Your income and credit history will impact your ability to refinance, so this strategy may be less fruitful if your student loans are in default. Additionally, refinancing federal student loans will eliminate them from federal borrower protections and payments, such as income-driven repayment plans or federal forgiveness programs. If you are taking advantage of these programs, refinancing may not be the right choice for you.
9. Set Up Income-Based Plan
If you have federal student loans, there are four income-driven repayment plans you can apply for to make your monthly payments more manageable. These include:
• Revised Pay As You Earn Repayment Plan
• Pay As You Earn Repayment Plan
• Income-Based Repayment Plan
• Income-Contingent Repayment Plan
The monthly rate is based on family size and discretionary income — usually between 10% to 20%. What’s more, all four plans forgive any remaining balance at the end of the 20- or 25-year repayment period. Note that in some situations, you may be required to pay taxes on the forgiven amount, according to IRS rules.
10. Find New Repayment Plan
Besides income-based repayment, borrowers can explore a variety of other federal repayment plans to help pay off debt.
For example, the graduated repayment plan helps recent college grads find their financial footing by setting smaller monthly payments at first before increasing every two years.
Although you won’t go to jail for failing to pay your student loans, there are financial consequences, like wage garnishments, subpar credit, and civil lawsuits from debt collectors.
Finding a student loan with a competitive interest rate and flexible repayment terms can help avoid the stress and repercussions of not paying student loans.
If you’re exploring lenders, check out SoFi.
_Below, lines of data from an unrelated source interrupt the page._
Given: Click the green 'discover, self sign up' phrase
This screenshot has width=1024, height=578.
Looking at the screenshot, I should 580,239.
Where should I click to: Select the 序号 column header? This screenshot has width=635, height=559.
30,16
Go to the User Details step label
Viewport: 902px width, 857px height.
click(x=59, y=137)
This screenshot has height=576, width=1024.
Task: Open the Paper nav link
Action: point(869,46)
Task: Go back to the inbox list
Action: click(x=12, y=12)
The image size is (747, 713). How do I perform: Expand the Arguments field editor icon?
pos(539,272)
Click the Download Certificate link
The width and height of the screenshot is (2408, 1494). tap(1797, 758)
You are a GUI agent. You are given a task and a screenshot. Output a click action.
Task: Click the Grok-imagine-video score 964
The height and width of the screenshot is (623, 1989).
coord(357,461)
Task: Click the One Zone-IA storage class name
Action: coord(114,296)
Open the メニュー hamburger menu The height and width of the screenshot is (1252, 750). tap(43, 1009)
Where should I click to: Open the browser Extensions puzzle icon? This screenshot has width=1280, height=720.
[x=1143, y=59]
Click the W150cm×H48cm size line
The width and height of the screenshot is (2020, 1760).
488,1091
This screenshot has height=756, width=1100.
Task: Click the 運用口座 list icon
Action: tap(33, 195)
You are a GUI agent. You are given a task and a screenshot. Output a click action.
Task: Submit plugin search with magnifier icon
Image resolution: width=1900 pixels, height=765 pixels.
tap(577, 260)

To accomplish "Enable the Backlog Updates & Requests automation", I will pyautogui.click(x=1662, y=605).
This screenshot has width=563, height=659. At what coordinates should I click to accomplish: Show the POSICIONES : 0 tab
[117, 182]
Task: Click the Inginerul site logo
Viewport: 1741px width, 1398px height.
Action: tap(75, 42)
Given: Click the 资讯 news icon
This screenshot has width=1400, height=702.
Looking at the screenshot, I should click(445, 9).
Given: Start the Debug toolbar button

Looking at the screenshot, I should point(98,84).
Private student loans from SoFi come with no fees and a six-month grace period. And with multiple repayment plans, you can choose the option that best aligns with your budget.
Do student loans go away after 7 years?
No, student loans won’t disappear after 7 years. However, late payments or defaulting on a loan will be removed from your credit report after 7 years.
How long before student loans are forgiven?
The Public Service Forgiveness Program requires 10 years of service for student loan forgiveness, while income-based repayment plans take 20 to 25 years of repayment to have the remaining balance forgiven. State programs may offer more rapid repayment assistance and forgiveness.
Can student loans seize bank accounts?
Yes, but not right away. Lenders must first sue and get a court judgment to garnish your bank account.